Offended on a Love Seat
If you’ve ever been offended by someone, this might be for you:
The five-day finale to our three-week European trip was a Mediterranean cruise compliments of John’s company. It was the morning of our last full day and we had arrived at the port near Rome. Sitting quietly on a love seat in our cabin waiting for a text from our driver to take us into the city, directly across from us was a mirror. I looked up and saw John’s intent gaze.
“Why are you staring at me?” I asked, suspiciously.
He sweetly smiled and said, “I’m just looking at our reflection in the mirror and seeing how old we’re getting.”
Great.
Mostly all I heard was old.
I responded in a way you might imagine and he did his palms up, “What? What’d I say?” signature move.
When I finally truly listened to his explanation, here’s what I heard him say. He actually wrote it down for me because I wanted to know what was truly true, and not what I had imagined was true:
“When I looked into the mirror, it was like I was watching a living portrait of us. I was looking at you and looking at myself and I was thinking about all the miles that we traveled, and all the years that we’ve been together and how we look pretty good considering all the time that has gone by. I was thinking about how beautiful you are and just feeling really grateful.” [sic}
(Pretty sure he added that last line as an extra layer of frosting to the apology cake, but okay.)

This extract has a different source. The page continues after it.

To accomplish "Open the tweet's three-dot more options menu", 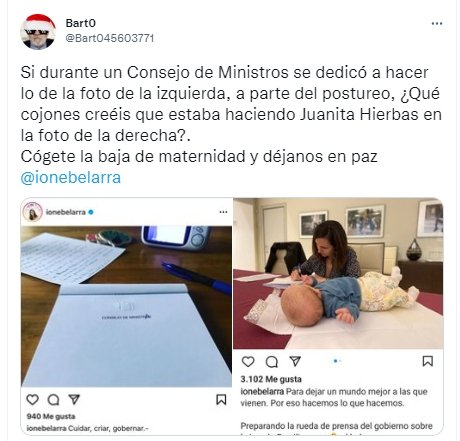I will [437, 24].
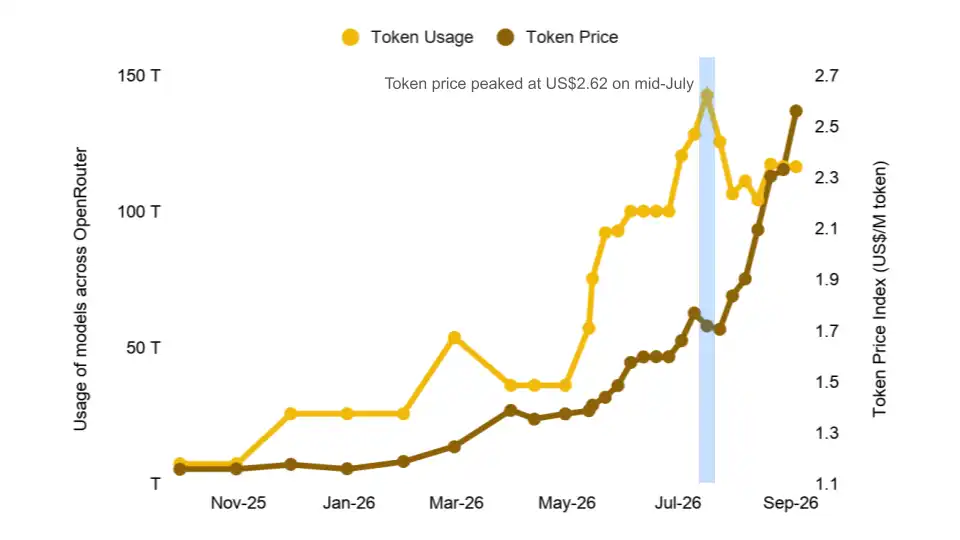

Sometimes we put our foot in it. I know I do. In Brooke Castillo’s podcast episode, Listening Hard, she says, “So there’s someone talking to you and that person is thinking they’re intention. They’re thinking what they mean to say. And then there’s what they’re actually saying. And sometimes, what they’re intending to say doesn’t come out the way they’re intending to say it out of their own mouth even. And then there’s you that’s hearing what they say and then you’re interpreting what they say.” [sic–taken from the transcript.]
At the bottom of this post are a couple of links to some fabulous insight about the topic of being offended or let down by someone. Yesterday mid day I’d listened to the audio of the podcast below and then this morning, the web article showed up in my Facebook newsfeed—so it was sort of like wisdom bookends, bonking me in the head.

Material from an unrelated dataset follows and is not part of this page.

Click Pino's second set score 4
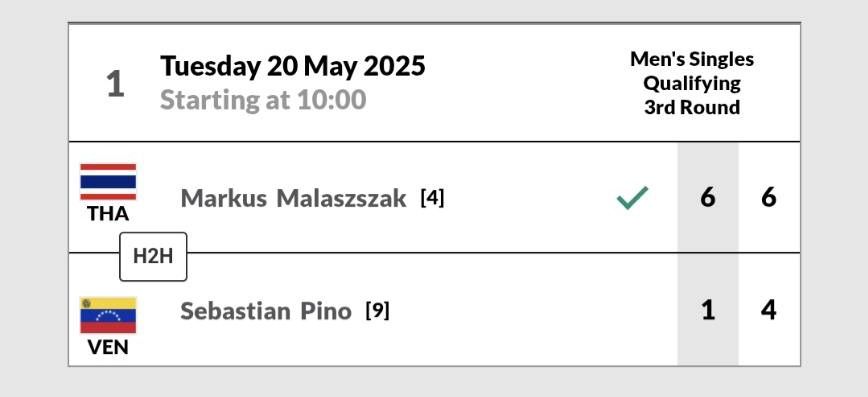The height and width of the screenshot is (397, 868). 768,310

I could have used a preemptive bonk last night:
Pardon my metaphor switcheroos, but yesterday evening I was involved in an online political collision, a pile-up so nasty I thought it best to delete the entire, horrible crash so that it wouldn’t remain on the highway for rubberneckers. There’s entirely too much negativity in this world and I don’t want to add to it. It’s one thing to want to be an agent of change but this was just an ugly wreck.
Of late, I’ve had some pretty blatantly rude words said to me and actions taken against me—some that are just not up for interpretation. Truly stunning behavior. But whether it’s loving-but-slightly-inartful communication (like on the love seat), or being blindsided by flat-out meanness, I still have choices to make and the choices range from giving someone the benefit of the doubt (listening hard) and realizing the pure meanness/abuse is about them and not me.
That’s not easy for me. It’s what some might call a “stronghold.” (2 Cor. 10:4)
So I need wisdom—morning and night.
One of my favorite lines in the linked article below is:
Once we are conscious, so-called abuse can only happen if we believe what the other is saying.
One of my favorite lines in the linked podcast is:
Forgive ahead of time.
A few weeks ago, out of nowhere it seemed, I had a thought bonk me upside the head:
Don’t underestimate your ability to delude yourself.
Some of my favorite people are self-aware, willing to look at their own weaknesses and speak them. (James 5:16) They are willing to look into the mirror and see their true reflection, looking for the living portrait.